Subtitle: The Apprentice System is Not Extinct

photo of firemen fighting a fireLast August, I wrote about a tragic oily rags incident where two elderly people lost their lives. I come back to it now because a trial has been held and has a finding of “neglect.” To us woodworkers, that was obvious from early reporting.

What makes it interesting is that we’re seeing lots of old woodworking books being republished, some describing the apprenticeship system of centuries past. Well, dear readers, that system is not extinct. It is still being practiced, in some aspects, today.

In this case, a “master” joiner had left an “apprentice” to apply some oil finish to work in progress and then close up the shop. The master then went to visit another customer. The master testified that he gave complete directions to the apprentice about materials disposal, and warned him of the possibility of combustion. There seems to be some dispute on this point, according to recent news. (hint: use Google translate if you don’t read German.) The apprentice disposed of most materials properly, but swept up a few rags and put them in a dustbin inside the shop. The resulting fire quickly engulfed the shop and the living quarters above where two people failed to get out.

I found it interesting that part of the defense was the point that current teaching about the danger of materials is in the third year. This was a first year apprentice who was apparently using materials without understanding their danger.
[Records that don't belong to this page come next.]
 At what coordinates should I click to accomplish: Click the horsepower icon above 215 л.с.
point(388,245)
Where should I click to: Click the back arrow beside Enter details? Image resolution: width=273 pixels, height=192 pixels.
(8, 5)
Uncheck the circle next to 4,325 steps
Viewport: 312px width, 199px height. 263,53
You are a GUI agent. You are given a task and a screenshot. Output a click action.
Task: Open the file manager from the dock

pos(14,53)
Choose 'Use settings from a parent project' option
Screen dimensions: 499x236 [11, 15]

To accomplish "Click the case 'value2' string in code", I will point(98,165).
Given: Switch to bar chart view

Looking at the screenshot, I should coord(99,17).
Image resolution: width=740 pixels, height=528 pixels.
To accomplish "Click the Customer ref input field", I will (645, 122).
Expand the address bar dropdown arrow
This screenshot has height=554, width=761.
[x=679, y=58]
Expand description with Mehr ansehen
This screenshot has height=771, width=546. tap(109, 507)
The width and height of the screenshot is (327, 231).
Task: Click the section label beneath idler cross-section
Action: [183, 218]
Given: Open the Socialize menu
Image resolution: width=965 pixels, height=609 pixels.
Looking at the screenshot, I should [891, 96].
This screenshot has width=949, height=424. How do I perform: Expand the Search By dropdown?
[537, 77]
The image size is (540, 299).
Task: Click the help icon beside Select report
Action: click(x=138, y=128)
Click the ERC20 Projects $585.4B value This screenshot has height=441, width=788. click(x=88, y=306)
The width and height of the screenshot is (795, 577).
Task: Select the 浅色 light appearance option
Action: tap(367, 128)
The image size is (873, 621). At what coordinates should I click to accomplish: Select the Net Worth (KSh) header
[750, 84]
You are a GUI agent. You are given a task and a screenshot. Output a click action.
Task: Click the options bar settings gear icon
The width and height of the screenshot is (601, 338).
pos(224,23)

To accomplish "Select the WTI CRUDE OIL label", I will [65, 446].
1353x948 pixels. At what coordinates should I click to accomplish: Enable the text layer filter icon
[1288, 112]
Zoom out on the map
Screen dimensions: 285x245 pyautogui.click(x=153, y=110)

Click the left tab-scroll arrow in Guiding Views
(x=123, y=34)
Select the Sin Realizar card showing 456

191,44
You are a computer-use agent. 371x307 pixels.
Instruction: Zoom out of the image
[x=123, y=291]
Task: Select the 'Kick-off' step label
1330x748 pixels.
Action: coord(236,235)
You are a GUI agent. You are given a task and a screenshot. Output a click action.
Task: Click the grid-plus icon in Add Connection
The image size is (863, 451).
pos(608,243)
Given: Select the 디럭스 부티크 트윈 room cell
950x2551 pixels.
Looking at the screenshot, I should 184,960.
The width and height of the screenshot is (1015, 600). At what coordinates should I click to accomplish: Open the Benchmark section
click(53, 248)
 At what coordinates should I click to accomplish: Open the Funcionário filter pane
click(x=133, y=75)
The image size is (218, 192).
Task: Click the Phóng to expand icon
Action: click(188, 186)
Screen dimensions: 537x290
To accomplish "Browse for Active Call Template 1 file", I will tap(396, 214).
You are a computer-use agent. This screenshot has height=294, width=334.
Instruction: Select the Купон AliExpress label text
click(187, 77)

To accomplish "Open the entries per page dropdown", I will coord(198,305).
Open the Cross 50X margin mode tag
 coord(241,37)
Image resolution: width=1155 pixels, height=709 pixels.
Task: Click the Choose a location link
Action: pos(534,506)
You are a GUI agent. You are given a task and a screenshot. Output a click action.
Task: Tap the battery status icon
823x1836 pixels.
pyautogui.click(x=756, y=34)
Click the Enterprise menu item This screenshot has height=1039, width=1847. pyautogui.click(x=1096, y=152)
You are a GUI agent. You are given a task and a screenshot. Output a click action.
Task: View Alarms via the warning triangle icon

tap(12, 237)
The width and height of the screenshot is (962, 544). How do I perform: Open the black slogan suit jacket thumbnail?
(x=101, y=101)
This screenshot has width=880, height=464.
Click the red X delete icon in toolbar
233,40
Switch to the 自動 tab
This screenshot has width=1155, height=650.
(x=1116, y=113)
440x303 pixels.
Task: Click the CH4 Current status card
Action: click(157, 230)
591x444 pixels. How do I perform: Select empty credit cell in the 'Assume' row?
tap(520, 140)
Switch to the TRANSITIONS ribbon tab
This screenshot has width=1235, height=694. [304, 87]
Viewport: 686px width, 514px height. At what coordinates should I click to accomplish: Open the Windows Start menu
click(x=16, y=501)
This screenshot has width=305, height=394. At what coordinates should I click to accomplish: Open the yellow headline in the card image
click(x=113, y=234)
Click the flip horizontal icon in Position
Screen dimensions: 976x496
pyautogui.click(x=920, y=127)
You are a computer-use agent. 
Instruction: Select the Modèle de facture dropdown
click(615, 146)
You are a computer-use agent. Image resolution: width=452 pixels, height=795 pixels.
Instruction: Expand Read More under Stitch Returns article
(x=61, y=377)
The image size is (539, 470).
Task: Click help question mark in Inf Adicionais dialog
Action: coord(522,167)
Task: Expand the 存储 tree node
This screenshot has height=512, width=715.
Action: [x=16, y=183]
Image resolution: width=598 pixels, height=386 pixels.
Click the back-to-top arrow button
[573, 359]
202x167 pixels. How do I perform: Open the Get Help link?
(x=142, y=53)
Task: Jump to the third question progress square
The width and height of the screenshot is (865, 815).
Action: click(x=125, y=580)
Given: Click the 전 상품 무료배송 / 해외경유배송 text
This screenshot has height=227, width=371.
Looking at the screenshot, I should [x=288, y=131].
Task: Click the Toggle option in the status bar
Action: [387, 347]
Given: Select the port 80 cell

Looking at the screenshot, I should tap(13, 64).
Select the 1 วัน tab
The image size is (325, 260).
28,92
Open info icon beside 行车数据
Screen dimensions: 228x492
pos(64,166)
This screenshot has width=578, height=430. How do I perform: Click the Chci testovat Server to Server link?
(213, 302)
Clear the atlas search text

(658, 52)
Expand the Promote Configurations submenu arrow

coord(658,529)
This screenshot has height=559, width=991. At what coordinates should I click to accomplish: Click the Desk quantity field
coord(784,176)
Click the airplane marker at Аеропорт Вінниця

It’s not my purpose to determine any sort of blame, but to spread these cautions so you don’t have to wait for the third year of your apprenticeship to learn them.

Please dispose of oily rags properly.

  1. Submerge them in water until you have time to collect them all, wring them out, and BURN them.
  2. OR, spread them out flat, in a non-combustable area outdoors, and let them dry completely before adding them to the refuse for pickup.

6 Responses to “CAUTION – Oily Rags Can Kill”

  1. Tico Vogt Says:

    Good advice, Bob. It’s hard to know why it is so hard for folks to follow. Perhaps a real demonstration of rags in combustion is necessary.It probably wouldn’t take long.

    One woodworking associate I know worked in a shop on Long Island where someone left a couple oily rags in the middle of a bench. They caught fire and burned so intensely that they created a hole straight down for two floors!

  2. Luke Townsley Says:

    I know that oily rags can generate heat and combust, but I have never understood the science behind it. What is really going on to make this happen?

    And yes, a demonstration done outdoors on a quiet day would be pretty neat.

  3. Steve Kirincich Says:

    It is my understanding that chemicals are added to the oil to accelerate an otherwise slow curing (polymerization) process. As this reaction proceeds, heat is generated, and in the case of bunched up rags soaked with this modified oil, the heat eventually causes the rags to ignite. Natural oils devoid of any chemical modifiers are generally non-toxic and do not start such fires, but they also do not cure and harden in a timely manner. I am an organic chemist by training, but I may not have the complete story. The bottom line is that this threat seems to result from the desirable qualities associated with fast curing oil finishes.

  4. Bob Says:

    The science is the following…

    First a definition: Spontaneous combustion is defined as occurring when the temperature of certain materials increases, without drawing heat from the surroundings, until the ignition temperature of the material is reached and hence ignition occurs.

    Many “drying oils” oxidize quickly. (As Steve mentions above, this is sometimes due to driers added to the oils. Yet, it also happens with a few natural oils such as Linseed and Tung [real tung, not the varnish stuff].) When oxidizing, the oils produce heat. A bunch of oily rags tightly clumped together does not expose much surface to oxidation, so heat build up is too slow to cause ignition. A single oily rag hanging on a clothes line, or spread flat on the ground, has enough air circulation around it to dissipate the heat it generates. The real danger is from a bunch of loosely clustered oily rags, especially in a space with little air flow. They have lots of surface film generating heat and too little air flow to carry the heat away. Before long, “poof.”

    This PDF document has a good description.

    A YouTube video here shows the end of the process. I haven’t yet found a video of the complete process, which is quite long. The document above described a controlled test where a bunch of rags were placed in a trash can. It took about an hour for smoke to begin, but over 4 hours for actual flames to appear.

  5. Luke Townsley Says:

    Thanks for the explanations. That makes sense and, hopefully, will help keep us all mindful of the dangers.

  6. Steve Branam Says:

    That is just amazing. To think that oil drying out in rags can produce smoke in an hour is incredible. That’s a lot of heat! Thanks for posting this, it’s very informative, and I’m glad to know the details.